JERUSALEM, Israel – Scientists at Tel Aviv's Bar Ilan University have produced an amino acid chain – a peptide – that prevented secondary breast cancer in mice with a 90 percent success rate. They're hopeful that the peptide substance will lead to a medicine to help prevent secondary cancer in humans.
The spread of cancer cells from a primary tumor to body tissues or organs is the major cause of death for cancer patients, and is responsible for 90 percent of breast cancer deaths.
The scientists' efforts focused on breast cancer in mice, but they believe the success of their peer-reviewed study, published in the journal, Oncogene, would apply to other kinds of cancers as well.
Typically, cancer treatment has focused on reducing the primary tumor in a patient, but there is no treatment currently that prevents metastatic cancer, the kind that breaks down cells and travels through the bloodstream to other body parts. The molecular blockers produced by the Tel Aviv researchers did that successfully in the mice.

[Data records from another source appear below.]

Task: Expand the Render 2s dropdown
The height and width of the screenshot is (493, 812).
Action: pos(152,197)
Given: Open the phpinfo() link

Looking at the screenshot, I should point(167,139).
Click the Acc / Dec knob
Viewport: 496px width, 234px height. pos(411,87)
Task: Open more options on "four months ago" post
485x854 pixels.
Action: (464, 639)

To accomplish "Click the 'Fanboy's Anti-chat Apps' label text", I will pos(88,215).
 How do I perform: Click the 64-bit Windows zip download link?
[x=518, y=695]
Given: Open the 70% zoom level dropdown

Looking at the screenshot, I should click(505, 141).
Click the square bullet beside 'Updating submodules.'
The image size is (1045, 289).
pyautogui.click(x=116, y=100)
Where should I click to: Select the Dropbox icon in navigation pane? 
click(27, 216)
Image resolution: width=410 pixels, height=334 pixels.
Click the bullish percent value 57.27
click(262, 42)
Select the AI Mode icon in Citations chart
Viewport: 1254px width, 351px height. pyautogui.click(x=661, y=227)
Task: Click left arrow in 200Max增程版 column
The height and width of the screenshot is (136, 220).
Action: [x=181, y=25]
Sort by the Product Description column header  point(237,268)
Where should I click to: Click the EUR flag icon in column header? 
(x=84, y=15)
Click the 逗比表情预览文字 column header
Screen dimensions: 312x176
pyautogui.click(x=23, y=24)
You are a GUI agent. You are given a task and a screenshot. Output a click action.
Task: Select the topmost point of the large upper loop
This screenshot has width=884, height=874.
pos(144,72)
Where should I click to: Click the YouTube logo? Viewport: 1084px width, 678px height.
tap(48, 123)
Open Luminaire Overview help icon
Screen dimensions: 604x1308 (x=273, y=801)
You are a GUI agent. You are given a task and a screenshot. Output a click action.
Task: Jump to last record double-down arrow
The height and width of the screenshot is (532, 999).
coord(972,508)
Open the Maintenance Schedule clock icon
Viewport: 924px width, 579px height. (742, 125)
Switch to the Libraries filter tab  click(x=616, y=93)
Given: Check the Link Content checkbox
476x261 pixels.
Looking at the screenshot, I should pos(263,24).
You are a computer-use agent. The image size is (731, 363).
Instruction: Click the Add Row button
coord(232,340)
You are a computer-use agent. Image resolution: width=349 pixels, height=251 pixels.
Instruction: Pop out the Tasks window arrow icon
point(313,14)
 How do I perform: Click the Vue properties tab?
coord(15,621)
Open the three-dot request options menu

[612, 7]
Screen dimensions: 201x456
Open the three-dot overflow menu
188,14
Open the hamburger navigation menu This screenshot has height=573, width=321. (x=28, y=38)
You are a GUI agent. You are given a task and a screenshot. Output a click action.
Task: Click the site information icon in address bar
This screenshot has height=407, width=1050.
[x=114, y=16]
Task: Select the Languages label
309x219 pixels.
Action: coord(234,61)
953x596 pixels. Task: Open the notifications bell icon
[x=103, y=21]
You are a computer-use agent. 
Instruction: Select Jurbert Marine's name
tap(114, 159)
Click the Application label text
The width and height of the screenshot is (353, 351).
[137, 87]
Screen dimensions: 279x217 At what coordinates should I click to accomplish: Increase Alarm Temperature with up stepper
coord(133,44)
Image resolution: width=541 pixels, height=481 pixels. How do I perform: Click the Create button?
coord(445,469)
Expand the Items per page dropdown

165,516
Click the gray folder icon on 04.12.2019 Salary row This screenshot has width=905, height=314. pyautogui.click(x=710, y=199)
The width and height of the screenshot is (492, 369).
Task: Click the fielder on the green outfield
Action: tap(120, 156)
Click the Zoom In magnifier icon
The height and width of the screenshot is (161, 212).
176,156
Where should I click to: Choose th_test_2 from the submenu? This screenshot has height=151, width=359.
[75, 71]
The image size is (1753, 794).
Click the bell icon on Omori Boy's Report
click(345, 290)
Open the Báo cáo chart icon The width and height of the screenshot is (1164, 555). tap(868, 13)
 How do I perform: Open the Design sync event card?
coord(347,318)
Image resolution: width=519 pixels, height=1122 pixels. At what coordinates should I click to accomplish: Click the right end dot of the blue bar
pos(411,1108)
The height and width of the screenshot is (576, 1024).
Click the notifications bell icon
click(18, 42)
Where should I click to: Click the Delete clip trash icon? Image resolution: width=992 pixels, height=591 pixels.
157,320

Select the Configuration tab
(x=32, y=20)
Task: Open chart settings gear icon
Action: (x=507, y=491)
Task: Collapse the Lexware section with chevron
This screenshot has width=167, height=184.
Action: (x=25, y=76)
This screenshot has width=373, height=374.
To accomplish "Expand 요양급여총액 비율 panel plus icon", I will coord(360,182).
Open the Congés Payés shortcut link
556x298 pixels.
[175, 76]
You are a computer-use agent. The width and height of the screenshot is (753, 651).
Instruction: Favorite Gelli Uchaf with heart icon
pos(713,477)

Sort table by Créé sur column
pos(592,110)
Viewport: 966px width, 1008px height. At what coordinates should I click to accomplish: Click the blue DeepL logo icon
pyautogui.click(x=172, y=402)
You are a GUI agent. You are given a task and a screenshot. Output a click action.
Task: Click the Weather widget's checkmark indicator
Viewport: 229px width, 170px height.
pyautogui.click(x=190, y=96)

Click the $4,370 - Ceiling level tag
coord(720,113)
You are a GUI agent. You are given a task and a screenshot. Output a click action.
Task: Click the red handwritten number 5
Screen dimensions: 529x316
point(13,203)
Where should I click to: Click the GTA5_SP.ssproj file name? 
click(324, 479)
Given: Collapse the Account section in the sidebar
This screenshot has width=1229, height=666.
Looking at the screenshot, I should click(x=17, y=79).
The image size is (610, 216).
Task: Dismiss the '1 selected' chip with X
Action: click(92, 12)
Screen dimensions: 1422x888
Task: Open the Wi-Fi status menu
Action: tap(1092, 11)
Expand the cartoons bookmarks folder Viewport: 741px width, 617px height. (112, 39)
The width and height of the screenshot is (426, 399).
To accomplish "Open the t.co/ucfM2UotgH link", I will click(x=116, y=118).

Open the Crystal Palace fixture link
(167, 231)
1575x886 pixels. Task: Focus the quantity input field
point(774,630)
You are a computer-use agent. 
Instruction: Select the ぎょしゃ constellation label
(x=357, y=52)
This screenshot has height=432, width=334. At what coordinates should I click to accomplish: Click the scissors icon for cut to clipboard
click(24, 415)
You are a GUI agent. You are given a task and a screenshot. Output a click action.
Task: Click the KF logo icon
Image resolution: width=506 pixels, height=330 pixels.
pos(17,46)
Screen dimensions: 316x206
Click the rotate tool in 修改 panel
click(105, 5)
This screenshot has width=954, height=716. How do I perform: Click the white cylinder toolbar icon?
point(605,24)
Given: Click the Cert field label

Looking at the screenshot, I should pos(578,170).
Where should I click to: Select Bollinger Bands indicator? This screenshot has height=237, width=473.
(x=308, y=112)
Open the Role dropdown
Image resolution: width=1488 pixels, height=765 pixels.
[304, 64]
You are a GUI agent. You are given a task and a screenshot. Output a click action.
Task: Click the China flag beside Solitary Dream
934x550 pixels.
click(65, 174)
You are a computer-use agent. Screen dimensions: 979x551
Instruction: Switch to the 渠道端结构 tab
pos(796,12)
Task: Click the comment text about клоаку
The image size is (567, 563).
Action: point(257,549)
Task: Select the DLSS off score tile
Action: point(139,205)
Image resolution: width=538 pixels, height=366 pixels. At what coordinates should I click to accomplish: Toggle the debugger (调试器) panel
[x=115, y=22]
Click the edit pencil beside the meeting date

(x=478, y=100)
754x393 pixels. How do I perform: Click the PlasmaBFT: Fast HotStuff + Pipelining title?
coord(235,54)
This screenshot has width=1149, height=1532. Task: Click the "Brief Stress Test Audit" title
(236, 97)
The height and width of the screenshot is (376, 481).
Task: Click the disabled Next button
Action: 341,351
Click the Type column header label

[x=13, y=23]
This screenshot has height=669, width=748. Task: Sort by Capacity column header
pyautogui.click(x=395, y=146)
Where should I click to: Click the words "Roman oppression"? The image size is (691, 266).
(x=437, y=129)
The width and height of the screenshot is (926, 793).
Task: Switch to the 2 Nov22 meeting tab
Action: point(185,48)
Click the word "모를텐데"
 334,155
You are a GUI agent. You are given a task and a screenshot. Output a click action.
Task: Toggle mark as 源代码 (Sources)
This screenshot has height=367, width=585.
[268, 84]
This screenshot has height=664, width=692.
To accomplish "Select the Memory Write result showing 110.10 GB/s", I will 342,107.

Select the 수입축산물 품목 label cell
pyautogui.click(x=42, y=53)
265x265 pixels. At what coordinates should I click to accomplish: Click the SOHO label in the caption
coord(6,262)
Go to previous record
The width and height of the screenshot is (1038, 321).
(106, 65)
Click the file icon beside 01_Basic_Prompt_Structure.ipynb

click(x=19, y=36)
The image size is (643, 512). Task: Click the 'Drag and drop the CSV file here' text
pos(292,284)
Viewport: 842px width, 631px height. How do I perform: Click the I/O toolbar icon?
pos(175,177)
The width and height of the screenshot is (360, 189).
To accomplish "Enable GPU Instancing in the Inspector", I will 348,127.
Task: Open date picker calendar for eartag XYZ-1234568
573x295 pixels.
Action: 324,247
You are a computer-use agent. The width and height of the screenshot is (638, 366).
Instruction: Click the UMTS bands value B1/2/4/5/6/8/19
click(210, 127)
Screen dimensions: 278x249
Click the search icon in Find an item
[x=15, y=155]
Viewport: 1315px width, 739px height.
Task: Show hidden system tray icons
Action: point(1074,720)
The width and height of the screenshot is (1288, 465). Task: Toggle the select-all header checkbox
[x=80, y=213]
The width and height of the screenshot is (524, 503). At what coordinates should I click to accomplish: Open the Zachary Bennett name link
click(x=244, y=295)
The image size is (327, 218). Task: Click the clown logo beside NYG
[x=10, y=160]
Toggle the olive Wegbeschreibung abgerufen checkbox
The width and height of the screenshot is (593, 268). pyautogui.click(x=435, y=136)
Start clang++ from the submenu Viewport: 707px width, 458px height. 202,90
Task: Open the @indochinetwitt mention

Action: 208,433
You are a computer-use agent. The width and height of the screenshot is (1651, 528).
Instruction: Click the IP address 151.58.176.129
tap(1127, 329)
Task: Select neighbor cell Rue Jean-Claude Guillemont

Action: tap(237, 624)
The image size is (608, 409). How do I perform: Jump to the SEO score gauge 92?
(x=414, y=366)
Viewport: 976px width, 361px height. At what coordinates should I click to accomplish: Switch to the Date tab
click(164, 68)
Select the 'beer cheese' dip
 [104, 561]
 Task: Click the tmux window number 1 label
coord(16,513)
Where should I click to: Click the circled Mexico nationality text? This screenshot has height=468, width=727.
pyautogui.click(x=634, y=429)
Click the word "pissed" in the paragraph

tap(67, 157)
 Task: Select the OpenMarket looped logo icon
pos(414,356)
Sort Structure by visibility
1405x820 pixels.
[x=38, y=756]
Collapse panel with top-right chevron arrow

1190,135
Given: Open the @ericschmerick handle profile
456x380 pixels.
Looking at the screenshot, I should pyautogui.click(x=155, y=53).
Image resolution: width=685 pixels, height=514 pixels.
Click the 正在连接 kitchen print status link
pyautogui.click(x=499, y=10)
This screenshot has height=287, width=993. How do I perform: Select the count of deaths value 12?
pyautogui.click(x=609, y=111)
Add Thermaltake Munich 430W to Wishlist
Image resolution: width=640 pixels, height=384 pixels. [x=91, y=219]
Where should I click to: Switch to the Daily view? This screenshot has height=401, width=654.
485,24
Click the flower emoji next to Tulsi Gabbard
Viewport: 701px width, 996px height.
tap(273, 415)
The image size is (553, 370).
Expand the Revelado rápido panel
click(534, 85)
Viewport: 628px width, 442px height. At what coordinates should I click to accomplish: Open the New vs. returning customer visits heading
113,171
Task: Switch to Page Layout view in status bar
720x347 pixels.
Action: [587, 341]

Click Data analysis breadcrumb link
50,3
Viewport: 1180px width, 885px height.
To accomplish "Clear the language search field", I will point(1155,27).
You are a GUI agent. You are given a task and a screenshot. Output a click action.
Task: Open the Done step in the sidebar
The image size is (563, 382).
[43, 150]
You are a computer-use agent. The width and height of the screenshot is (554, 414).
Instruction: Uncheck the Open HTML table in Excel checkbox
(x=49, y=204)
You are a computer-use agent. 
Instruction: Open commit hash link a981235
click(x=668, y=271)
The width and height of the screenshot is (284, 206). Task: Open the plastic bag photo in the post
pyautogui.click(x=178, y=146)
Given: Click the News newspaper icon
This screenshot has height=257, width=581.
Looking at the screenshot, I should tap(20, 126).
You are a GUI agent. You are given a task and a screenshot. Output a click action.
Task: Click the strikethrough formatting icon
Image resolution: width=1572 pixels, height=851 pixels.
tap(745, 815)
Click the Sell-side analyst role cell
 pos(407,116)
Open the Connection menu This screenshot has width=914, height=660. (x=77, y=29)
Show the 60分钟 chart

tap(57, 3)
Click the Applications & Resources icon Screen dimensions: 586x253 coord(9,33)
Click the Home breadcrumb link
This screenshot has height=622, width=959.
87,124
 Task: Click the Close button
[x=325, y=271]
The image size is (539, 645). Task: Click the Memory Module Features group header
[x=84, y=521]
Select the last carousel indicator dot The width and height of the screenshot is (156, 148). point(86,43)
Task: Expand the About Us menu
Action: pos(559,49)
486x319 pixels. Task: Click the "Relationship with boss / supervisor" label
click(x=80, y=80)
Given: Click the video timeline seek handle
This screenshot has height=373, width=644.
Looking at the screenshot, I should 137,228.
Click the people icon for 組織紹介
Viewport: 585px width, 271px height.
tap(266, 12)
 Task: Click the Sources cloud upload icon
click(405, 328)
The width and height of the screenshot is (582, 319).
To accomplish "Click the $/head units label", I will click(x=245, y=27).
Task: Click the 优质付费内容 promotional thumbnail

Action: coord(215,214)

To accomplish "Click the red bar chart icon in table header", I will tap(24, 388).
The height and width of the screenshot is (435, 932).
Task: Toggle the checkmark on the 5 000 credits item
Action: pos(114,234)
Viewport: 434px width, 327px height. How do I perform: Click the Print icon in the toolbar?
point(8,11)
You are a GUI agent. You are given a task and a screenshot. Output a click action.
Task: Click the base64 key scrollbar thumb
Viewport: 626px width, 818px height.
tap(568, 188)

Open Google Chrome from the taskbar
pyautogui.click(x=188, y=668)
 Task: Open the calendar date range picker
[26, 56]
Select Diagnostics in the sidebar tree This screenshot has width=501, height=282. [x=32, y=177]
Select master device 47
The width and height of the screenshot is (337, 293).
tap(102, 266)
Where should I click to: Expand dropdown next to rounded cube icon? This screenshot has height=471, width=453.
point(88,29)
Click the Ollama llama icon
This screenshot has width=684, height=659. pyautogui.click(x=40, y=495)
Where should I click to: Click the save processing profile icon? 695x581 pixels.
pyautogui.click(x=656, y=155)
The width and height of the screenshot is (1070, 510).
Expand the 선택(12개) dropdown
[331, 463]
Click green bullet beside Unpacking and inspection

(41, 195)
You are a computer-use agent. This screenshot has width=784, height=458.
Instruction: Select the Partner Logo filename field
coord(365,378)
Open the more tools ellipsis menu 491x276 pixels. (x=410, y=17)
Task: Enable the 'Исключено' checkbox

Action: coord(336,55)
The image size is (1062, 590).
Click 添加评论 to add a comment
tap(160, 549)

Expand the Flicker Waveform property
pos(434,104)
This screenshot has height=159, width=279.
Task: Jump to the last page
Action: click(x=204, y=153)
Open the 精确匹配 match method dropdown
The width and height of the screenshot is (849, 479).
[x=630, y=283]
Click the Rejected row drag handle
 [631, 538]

Cells from primary tumors often develop structures like feet, called invadopodia, which enable the cell to break away from the tumor and batter down the walls of other cells, setting up a malignancy elsewhere in the body.
Co-author of the Bar Ilan study, Professor Jordan Chill, told The Times of Israel, “We believe that this can prevent the activation of the invadopodia and therefore inhibit metastasis. I expect that it could be used in addition to chemotherapy or other treatments that kill cancer cells."
The Times of Israel quoted the other co-author of the study, Dr. Hava Gil-Henn, who said, “Our advance is very exciting, as today there are no drugs in production that prevent metastasis, (or) in other words exist especially to stop cancer from spreading."
Gil-Henn added, “Most drugs are focused on shrinking tumors once they develop. We are taking a preventative approach, which could save many from a second illness and save many lives.”